読解用抜粋 ->
NHK 2025年1月14日 2時31分

アメリカのトランプ次期大統領の発言が大きな波紋を呼んでいます。
デンマークの自治領グリーンランドの所有や、パナマ運河の返還を求める発言は、現地ではどう受け止められているのでしょうか。
NHKの取材班が現地に入りました。

住民「グリーンランドは売り物ではない」

グリーンランドをアメリカが所有すべきだというトランプ氏の主張について、中心都市ヌークで住民に受け止めをきいたところ、大半の人からは反対だという意見が聞かれました。

このうち、南部出身の30代の女性は「グリーンランドは売り物ではなく、誰も買うことはできない。長い間、私たちはデンマークのもとで安全だと感じてきた」と話し、現状維持でよいという考えを示していました。
ヌーク出身の60代の男性は「ここではアメリカもデンマークも必要ない。世界中が平和になって欲しいと思っているし、望みはそれだけだ」と話していました。
また、同じヌーク出身の50代の女性は「単に言ってみただけで冗談かもしれないが、ここグリーンランドでは深刻に受け止められていて、今後どうなっていくのか見守っている」と話し、事態の推移に高い関心を持っている様子でした。

指示 A -> 記録のうち、文字列「This」を含む行の数を数え、その数だけを答えよ。大文字と小文字は区別する。

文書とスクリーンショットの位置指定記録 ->

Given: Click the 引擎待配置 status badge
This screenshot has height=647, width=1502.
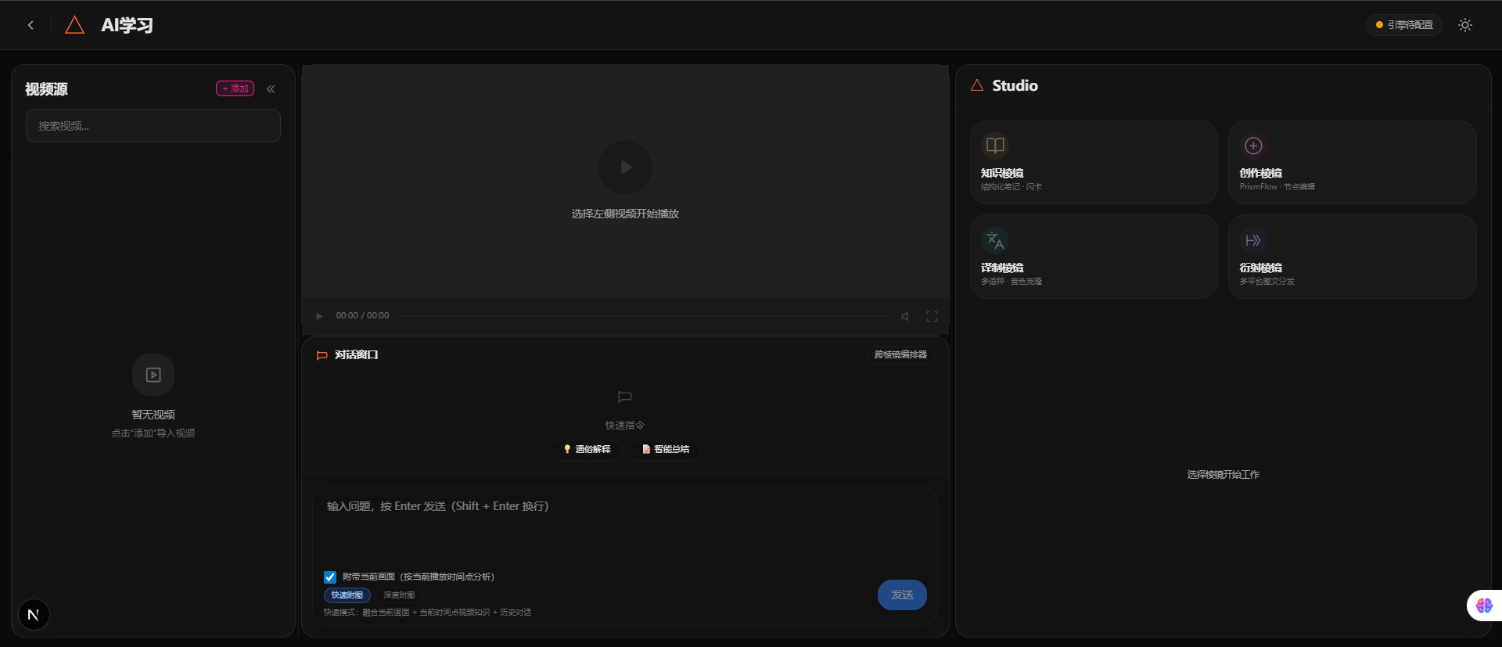Looking at the screenshot, I should (1404, 25).
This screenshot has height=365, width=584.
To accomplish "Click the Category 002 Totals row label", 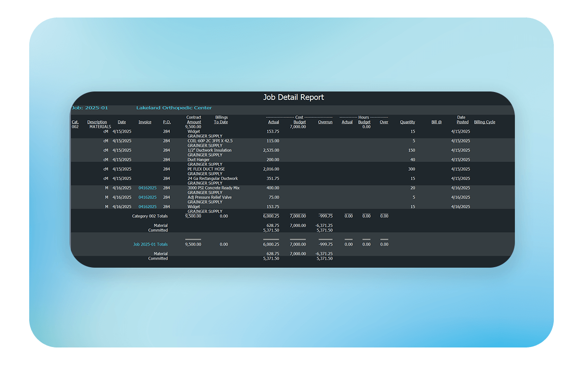I will pyautogui.click(x=150, y=216).
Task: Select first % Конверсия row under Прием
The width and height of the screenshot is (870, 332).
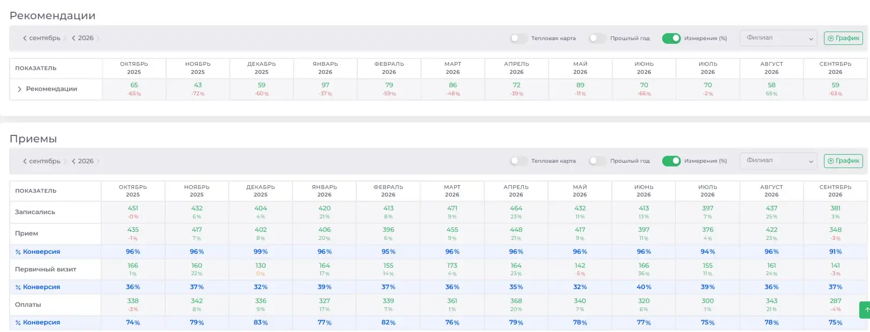Action: (x=38, y=252)
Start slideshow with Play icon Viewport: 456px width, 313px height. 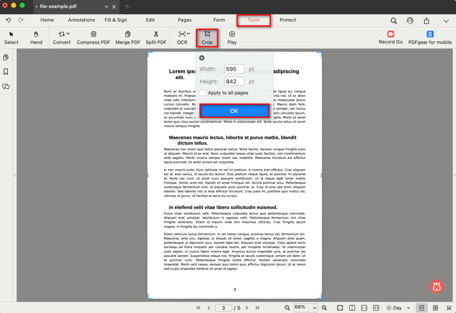[x=232, y=34]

指示 B -> グリーンランドをめぐる記事を、最後の文の後から書き継いでください。

模範解答 A -> 2

模範解答 B ->
一方、グリーンランドの将来を見据えた場合、アメリカとの協力関係は必要だという意見もあり、北部出身の20代の男性は「世界は変化していて私たちも変わる時が来ている。アメリカとの将来を考えるよい機会だと思う。経済的、そして、安全保障を強固にするのに役立つからだ」と話していました。

グリーンランド元首相「米が脅かすことは受け入れがたい」

トランプ氏の一連の発言について、2013年までの4年間、グリーンランド自治政府の首相を務めたグービック・クライスト氏は「トランプ氏が以前、グリーンランドの所有に意欲を示したのは2019年だったが、今回は深刻なことで、デンマークを含むNATO同盟国やカナダ、パナマに対し、アメリカが脅すことは受け入れがたい」と批判しました。
また、トランプ氏の意図については「現代を生きる私たちにとって地域とそこに住む人々を買うという考えは愚かだ。『美しいところだ』などと言っているが、全体としてはグリーンランドを支配したいと考えていると思う。『アメリカを再び偉大に』がモットーで、アメリカとアメリカ国民の安全だけを話し、この土地の人々にはほとんど触れていない」と述べました。
そのうえで「外交の道を探るべきだ。それが問題に対処する唯一の方法だ」と述べ、脅し文句ではなく外交を通じ平和的な手段でお互いの主張について意見を交わすべきだと強調しました。

グリーンランド議員「もっと民主的に協力すべき」

トランプ氏の一連の発言について、グリーンランド自治議会の議員からは冷静に受け止める声も聞かれました。

このうちドリス・イェンセン議員は、取材に対し「グリーンランドはグリーンランドの人たちのもので、私たちには独自の議会があり、1979年以来、独自の閣僚を抱え、私たちは民主的な価値観の中で生きている。人間を買うことは植民地主義的で認められない」と述べました。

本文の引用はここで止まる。